WHAT NEEDS TO BE DONE: Reproduce the stretch of items from the start of the records through the line containing "Action: click(x=226, y=237)", character for character.

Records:

====

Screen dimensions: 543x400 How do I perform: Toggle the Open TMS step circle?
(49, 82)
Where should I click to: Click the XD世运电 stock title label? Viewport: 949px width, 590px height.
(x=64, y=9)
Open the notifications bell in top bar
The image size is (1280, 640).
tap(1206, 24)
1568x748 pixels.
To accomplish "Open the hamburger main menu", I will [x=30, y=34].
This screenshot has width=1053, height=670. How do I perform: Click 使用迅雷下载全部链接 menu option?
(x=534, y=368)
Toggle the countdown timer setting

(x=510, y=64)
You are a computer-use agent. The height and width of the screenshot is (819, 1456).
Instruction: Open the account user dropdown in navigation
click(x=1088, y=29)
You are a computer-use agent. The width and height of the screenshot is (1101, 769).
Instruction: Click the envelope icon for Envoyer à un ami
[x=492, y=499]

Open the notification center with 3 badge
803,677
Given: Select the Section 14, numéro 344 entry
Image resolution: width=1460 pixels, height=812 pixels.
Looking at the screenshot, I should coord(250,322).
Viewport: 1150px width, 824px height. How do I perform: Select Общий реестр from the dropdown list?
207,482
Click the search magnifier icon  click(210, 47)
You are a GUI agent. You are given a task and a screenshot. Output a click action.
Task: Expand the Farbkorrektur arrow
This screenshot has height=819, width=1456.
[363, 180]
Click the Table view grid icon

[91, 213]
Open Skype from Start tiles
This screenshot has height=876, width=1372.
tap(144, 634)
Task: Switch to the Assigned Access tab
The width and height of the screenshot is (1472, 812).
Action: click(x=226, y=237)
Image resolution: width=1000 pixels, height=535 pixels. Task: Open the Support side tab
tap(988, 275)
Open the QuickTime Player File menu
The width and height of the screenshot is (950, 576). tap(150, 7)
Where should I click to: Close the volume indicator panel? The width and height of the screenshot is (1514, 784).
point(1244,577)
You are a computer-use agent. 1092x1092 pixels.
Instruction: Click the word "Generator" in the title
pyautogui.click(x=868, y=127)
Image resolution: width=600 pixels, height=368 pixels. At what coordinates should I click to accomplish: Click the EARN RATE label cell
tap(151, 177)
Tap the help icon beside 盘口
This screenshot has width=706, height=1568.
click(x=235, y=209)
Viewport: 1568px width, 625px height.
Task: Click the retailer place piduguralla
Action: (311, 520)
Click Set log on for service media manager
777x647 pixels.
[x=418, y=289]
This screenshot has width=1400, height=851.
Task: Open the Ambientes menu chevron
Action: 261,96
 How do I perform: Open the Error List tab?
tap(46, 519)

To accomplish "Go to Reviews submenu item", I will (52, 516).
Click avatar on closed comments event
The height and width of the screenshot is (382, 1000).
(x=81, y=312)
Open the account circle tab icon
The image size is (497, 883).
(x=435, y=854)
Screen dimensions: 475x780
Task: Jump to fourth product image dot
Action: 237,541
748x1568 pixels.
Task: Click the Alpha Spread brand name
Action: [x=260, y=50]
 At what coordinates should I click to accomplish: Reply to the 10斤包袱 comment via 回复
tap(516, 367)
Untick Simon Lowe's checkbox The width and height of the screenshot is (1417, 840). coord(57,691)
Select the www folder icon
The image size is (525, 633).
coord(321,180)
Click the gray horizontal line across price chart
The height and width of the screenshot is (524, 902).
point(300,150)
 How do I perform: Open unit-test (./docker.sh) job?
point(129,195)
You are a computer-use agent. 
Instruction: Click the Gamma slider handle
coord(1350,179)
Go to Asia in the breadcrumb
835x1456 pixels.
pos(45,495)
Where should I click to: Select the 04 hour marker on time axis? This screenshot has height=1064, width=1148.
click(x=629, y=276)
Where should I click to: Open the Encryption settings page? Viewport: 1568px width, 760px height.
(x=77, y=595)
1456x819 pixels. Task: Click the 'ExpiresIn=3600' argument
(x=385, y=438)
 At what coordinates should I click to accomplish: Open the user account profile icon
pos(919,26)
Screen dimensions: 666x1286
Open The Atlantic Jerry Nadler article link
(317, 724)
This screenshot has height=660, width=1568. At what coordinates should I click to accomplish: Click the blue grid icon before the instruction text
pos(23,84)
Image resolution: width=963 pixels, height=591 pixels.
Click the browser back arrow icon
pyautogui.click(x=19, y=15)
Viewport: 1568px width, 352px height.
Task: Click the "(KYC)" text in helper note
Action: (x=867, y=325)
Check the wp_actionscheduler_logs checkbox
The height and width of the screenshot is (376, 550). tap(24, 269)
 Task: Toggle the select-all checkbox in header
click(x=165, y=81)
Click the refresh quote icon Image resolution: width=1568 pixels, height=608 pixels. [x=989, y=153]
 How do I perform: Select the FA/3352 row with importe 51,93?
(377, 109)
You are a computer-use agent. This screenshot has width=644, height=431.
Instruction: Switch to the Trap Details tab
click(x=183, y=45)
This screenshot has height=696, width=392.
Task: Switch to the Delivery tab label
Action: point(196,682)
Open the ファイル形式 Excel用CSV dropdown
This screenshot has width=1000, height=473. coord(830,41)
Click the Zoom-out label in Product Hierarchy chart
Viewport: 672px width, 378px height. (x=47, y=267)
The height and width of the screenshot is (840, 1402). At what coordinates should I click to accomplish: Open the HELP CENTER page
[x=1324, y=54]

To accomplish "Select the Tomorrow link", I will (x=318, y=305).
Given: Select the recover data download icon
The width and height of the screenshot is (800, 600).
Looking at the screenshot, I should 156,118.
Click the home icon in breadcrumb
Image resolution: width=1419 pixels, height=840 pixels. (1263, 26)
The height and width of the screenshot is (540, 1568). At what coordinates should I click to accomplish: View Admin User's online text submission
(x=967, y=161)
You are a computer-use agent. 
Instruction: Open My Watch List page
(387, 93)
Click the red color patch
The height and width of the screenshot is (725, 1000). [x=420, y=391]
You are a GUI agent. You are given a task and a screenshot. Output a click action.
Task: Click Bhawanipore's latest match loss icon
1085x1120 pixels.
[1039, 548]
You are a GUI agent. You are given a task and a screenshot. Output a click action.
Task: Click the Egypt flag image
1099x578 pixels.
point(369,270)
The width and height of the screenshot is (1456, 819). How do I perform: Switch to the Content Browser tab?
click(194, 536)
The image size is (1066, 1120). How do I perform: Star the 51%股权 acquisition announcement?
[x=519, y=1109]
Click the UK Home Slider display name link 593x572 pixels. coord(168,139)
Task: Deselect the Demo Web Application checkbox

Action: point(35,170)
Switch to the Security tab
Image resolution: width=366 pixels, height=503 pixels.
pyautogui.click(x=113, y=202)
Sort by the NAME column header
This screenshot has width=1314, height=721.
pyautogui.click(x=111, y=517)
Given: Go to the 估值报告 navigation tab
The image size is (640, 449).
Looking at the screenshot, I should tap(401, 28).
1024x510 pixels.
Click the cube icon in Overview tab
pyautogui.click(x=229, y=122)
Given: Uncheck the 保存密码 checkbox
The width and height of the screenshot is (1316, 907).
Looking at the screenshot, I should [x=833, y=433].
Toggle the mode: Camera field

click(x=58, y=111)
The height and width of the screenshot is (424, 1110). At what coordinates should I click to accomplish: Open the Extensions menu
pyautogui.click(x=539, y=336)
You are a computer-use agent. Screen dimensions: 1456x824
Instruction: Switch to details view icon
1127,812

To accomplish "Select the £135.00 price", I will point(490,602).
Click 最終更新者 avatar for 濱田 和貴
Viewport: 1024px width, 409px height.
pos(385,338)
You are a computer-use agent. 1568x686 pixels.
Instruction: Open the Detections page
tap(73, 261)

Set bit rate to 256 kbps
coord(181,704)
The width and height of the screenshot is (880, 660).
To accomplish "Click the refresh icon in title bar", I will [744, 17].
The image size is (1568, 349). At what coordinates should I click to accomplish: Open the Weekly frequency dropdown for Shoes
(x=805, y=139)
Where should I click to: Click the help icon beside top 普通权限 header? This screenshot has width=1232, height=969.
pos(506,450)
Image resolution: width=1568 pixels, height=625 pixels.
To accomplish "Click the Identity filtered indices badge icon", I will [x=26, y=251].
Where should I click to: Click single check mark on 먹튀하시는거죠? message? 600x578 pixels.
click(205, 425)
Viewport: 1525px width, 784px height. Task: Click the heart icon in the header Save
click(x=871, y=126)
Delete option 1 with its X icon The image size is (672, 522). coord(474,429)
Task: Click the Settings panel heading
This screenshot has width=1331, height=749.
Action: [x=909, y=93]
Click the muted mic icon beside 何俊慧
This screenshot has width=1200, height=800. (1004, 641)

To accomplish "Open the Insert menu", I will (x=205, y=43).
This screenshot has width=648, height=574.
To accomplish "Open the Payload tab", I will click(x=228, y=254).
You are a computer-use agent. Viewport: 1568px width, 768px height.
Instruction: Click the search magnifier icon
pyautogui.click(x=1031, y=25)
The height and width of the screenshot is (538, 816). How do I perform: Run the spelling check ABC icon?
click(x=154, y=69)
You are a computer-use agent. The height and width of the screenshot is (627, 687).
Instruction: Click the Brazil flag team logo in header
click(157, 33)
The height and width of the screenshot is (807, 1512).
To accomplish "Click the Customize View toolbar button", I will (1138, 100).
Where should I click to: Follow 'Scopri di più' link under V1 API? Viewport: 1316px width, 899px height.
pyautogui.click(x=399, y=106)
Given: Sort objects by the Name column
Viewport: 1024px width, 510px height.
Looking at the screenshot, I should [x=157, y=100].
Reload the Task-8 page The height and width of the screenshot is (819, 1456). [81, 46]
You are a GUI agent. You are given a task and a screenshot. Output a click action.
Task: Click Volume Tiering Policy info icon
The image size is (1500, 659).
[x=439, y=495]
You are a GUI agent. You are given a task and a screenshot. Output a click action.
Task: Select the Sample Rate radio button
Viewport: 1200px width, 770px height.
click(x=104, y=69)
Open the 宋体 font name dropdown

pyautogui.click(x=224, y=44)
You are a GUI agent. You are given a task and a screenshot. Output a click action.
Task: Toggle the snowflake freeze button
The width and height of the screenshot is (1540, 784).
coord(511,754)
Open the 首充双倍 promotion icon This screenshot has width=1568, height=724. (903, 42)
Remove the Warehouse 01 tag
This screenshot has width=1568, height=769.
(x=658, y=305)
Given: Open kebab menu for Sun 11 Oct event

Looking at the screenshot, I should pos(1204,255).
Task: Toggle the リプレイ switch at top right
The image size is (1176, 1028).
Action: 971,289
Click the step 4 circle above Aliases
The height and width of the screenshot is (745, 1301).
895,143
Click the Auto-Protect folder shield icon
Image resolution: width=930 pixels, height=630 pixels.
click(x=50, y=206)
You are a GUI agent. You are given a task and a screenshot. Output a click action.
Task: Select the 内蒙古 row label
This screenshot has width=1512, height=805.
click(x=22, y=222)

====

EXPECTED OUTPUT:
Screen dimensions: 543x400 How do I perform: Toggle the Open TMS step circle?
(49, 82)
Where should I click to: Click the XD世运电 stock title label? Viewport: 949px width, 590px height.
(x=64, y=9)
Open the notifications bell in top bar
The image size is (1280, 640).
tap(1206, 24)
1568x748 pixels.
To accomplish "Open the hamburger main menu", I will [x=30, y=34].
This screenshot has width=1053, height=670. How do I perform: Click 使用迅雷下载全部链接 menu option?
(x=534, y=368)
Toggle the countdown timer setting

(x=510, y=64)
You are a computer-use agent. The height and width of the screenshot is (819, 1456).
Instruction: Open the account user dropdown in navigation
click(x=1088, y=29)
You are a computer-use agent. The width and height of the screenshot is (1101, 769).
Instruction: Click the envelope icon for Envoyer à un ami
[x=492, y=499]

Open the notification center with 3 badge
803,677
Given: Select the Section 14, numéro 344 entry
Image resolution: width=1460 pixels, height=812 pixels.
Looking at the screenshot, I should coord(250,322).
Viewport: 1150px width, 824px height. How do I perform: Select Общий реестр from the dropdown list?
207,482
Click the search magnifier icon  click(210, 47)
You are a GUI agent. You are given a task and a screenshot. Output a click action.
Task: Expand the Farbkorrektur arrow
This screenshot has height=819, width=1456.
[363, 180]
Click the Table view grid icon

[91, 213]
Open Skype from Start tiles
This screenshot has height=876, width=1372.
tap(144, 634)
Task: Switch to the Assigned Access tab
The width and height of the screenshot is (1472, 812).
Action: click(x=226, y=237)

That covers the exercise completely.